Of course, but that's because our gut is directly connected to the brain. Hardcore embodiment people will tell you that you're literally thinking with your gut. It's not like I'm saying you could just swap bodies and it wouldn't have an effect, it absolutely would, my point is simply that this is due to causation, because of the body influencing the brain, rather than distribution where the body is literally part of the mind.

>And as long as we aren’t there/don’t know for sure, I’d put forward that the mere possibility of a “body replacement” actually destroying personality to an unknown extent is enough of a reason to never deploy it in foreseeable future except as last resort.

Sure, but I'd say it's essentially what we're doing already. We know e.g. hormone treatment as part of sex reassignment causes changes to the brain and definitely influences personality. It's not like anyone is proposing this sort of stuff for fun (I think).


In a sense, everything you do, read, see, hear, experience, changes your personality. Usually the changes are so small that they can be observed only as they accumulate over the years. Sometimes, there are big changes (usually surrounding traumas of various kind, physical and mental). But the truth is, personality is a dynamic, ever-evolving construct.


> Of course, but that's because our gut is directly connected to the brain.

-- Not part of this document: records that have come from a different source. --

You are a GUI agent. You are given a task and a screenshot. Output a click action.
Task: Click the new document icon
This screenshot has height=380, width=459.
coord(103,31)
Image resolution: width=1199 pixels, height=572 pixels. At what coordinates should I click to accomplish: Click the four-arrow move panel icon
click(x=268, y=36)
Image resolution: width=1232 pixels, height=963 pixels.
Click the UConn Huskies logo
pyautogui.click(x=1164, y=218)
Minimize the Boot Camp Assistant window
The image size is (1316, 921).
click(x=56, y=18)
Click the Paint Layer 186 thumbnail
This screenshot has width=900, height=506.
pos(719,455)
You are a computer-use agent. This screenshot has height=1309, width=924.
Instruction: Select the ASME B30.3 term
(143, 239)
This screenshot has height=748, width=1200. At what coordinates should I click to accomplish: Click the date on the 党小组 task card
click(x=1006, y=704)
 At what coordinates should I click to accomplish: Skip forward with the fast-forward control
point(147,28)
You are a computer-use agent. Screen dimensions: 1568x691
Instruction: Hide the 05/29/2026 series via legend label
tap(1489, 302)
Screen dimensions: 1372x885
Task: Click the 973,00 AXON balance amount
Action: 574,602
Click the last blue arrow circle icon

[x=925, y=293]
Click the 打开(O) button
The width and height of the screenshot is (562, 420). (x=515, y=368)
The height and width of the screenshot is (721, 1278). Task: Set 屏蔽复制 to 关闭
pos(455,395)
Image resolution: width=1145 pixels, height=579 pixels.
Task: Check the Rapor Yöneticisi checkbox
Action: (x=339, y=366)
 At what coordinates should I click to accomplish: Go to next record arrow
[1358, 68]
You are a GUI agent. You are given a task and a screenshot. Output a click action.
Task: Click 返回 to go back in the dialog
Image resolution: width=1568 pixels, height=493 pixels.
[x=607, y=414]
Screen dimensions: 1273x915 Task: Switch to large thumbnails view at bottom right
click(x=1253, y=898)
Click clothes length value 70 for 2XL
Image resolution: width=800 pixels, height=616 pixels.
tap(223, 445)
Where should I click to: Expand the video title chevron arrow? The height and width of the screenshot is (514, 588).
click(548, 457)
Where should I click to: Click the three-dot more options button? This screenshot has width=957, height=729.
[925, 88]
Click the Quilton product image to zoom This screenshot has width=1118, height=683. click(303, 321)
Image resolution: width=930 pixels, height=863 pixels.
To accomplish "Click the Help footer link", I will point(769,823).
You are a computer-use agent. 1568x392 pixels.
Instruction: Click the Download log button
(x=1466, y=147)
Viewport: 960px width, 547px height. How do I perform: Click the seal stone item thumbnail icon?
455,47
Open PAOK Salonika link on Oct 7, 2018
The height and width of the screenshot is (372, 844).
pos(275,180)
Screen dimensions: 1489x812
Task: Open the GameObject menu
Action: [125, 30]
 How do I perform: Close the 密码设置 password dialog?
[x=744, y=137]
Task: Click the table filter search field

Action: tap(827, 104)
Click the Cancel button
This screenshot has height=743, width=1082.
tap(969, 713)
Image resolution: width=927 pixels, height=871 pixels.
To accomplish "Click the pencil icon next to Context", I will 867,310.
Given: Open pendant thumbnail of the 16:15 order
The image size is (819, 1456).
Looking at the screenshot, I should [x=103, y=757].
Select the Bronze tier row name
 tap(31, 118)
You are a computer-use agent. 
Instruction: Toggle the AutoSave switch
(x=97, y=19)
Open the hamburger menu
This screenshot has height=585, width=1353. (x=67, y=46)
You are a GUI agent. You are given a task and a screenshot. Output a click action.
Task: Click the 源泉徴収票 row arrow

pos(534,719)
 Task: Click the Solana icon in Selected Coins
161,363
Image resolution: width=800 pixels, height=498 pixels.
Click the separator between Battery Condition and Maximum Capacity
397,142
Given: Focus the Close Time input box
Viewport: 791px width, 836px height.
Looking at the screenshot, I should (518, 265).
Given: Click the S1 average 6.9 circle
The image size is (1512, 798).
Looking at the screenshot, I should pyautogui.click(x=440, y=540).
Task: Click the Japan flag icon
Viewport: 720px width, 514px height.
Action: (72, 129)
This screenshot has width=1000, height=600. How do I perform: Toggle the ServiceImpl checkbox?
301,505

Along with the rest of the body; and note that we can’t treat autism by altering just the brain or the signals sent between the brain and the gut—we have to resort to introducing changes in the gut. To me it looks like a strong indicator that given current level of progress for medical purposes we ethically cannot assign personality and consciousness to any particular part of the body (including the brain).

> Hardcore embodiment people will tell you that you're literally thinking with your gut.

…and while I don’t quite identify with that position, we can’t deny they may be partially right until we exclude that possibility. We haven’t definitively concluded what consciousness is and where it arises.

Many people gravitate towards visualizing thought and consciousness as happening fully in the brain, but it’s not the only way of visualization—and perhaps neither is it even the most optimal: if gut microbiota affects us so much, doesn’t it make sense to include the gut into the feeling of “mind’s I”? Where then to draw the line?

> I'd say it's essentially what we're doing already. We know e.g. hormone treatment as part of sex reassignment causes changes to the brain and definitely influences personality.

For a while I’ve been thinking about continuity, and how it might be among the key puzzle pieces of consciousness. A sex reassignment brings a somewhat fast but still gradual change, while getting a body replacement may not be very different from a death from insider’s view: you go under anaesthesia; but is there a you that wakes up?

But then I guess should we be concerned with that “insider’s view”? What is that insider and does it even exist? (I know this is getting into the territory of the Star Trek Transporter thought experiment and the like, but that it’s easy to end up there might also hint at an insufficient level of knowledge we have about consciousness.)


> How about a test that fakes that body part which receives sensory data and triggers a response? Perhaps it can lead to the same results as having a real brain! /s

You're joking, but this "fake brain" would be an AGI, and building an AGI has many active fields of research and development around it. Of course most of these fields don't care about perfectly replicating human brains and embodying such artificial minds, because it's just extra work, and building a mind without a body is already hard enough.


AGI aside though, I was more hoping to highlight the so-called hard problem. If your brain is replaced, presumably it’ll be you as far as the rest of humanity is concerned; is that satisfactory? Replacing a body may not be entirely dissimilar.


That argument suffers considerably from a quick glance at how we treat our minds. If I take a quick survey of nutritional and intellectual fast food habits I can't pick a winner. It's bad on both sides and it doesn't even make much of a difference whether I look at society at large or no further than in the mirror.